**EXERCISE DESCRIPTION:** Count the lines in the records that hold the string "field". Only the number should be given.

Collected data entries
<<<<

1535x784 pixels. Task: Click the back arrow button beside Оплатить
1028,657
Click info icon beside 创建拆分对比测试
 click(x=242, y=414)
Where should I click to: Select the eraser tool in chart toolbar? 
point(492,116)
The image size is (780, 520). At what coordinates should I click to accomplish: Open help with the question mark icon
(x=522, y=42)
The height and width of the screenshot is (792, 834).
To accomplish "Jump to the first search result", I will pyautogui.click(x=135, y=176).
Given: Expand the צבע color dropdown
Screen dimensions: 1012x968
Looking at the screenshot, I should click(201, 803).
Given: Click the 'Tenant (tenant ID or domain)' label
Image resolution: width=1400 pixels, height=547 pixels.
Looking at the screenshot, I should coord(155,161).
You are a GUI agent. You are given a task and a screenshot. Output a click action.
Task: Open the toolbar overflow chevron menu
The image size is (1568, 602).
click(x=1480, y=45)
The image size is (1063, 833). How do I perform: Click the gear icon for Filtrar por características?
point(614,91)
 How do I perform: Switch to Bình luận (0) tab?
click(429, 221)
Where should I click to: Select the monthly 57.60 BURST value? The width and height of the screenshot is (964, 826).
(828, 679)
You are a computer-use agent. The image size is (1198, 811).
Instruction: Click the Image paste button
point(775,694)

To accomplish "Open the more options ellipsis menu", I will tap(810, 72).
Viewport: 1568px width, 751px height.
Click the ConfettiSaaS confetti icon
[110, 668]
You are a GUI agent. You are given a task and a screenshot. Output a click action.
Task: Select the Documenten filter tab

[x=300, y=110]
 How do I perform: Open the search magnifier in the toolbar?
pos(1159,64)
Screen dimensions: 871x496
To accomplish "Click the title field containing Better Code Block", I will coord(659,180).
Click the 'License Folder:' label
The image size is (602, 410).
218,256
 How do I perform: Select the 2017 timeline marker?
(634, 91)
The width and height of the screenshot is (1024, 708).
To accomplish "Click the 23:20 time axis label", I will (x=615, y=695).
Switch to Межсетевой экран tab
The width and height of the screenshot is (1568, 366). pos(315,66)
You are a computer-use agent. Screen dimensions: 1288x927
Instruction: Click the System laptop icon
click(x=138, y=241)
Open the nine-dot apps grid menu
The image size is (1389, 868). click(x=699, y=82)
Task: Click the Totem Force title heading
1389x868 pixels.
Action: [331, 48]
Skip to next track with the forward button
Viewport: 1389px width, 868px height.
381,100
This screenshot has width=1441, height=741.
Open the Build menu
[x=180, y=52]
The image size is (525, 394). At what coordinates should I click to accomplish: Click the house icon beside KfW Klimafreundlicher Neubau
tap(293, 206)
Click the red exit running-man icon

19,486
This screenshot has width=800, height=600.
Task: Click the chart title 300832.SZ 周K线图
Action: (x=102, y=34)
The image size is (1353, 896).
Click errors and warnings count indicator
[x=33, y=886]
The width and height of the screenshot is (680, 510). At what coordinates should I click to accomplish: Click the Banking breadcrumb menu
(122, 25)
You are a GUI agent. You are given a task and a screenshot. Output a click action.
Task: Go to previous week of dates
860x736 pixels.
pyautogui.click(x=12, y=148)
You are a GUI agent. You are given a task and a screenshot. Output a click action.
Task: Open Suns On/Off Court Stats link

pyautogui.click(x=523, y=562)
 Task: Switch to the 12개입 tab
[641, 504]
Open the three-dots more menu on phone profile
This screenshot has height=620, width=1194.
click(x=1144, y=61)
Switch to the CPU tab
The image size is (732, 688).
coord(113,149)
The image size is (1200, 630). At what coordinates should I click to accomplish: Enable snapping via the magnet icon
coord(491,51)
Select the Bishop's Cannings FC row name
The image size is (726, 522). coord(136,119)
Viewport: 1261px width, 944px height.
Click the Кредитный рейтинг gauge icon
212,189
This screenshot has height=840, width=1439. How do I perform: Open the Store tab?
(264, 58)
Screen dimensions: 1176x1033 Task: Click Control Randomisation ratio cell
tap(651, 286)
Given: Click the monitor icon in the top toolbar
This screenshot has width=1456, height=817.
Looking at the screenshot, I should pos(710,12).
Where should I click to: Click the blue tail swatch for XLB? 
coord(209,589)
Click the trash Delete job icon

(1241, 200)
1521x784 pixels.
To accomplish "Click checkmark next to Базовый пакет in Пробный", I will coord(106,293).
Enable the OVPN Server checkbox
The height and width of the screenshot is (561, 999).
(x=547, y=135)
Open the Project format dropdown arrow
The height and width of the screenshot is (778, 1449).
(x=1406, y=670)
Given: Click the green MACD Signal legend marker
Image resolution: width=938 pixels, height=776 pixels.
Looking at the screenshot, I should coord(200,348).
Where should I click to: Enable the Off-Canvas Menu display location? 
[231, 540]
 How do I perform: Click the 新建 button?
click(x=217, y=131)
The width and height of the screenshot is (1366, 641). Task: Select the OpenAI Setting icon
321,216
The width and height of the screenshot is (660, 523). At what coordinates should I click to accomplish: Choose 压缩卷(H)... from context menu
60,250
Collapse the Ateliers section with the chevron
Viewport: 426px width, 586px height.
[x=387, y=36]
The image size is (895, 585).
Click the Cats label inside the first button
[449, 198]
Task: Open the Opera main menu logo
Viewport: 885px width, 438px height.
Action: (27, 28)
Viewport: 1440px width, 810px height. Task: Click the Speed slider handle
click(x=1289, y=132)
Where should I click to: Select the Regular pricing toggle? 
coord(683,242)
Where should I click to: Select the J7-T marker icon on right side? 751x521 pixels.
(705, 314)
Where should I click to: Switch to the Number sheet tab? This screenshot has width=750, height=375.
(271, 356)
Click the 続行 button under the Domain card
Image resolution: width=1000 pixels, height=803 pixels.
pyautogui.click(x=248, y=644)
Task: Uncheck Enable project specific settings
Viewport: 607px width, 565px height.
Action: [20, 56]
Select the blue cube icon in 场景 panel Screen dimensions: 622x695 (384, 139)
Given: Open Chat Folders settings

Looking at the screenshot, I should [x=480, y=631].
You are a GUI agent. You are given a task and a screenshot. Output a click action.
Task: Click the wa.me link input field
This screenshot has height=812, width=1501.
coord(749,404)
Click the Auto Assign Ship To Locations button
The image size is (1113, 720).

>>>>

**EXERCISE OUTPUT:** 2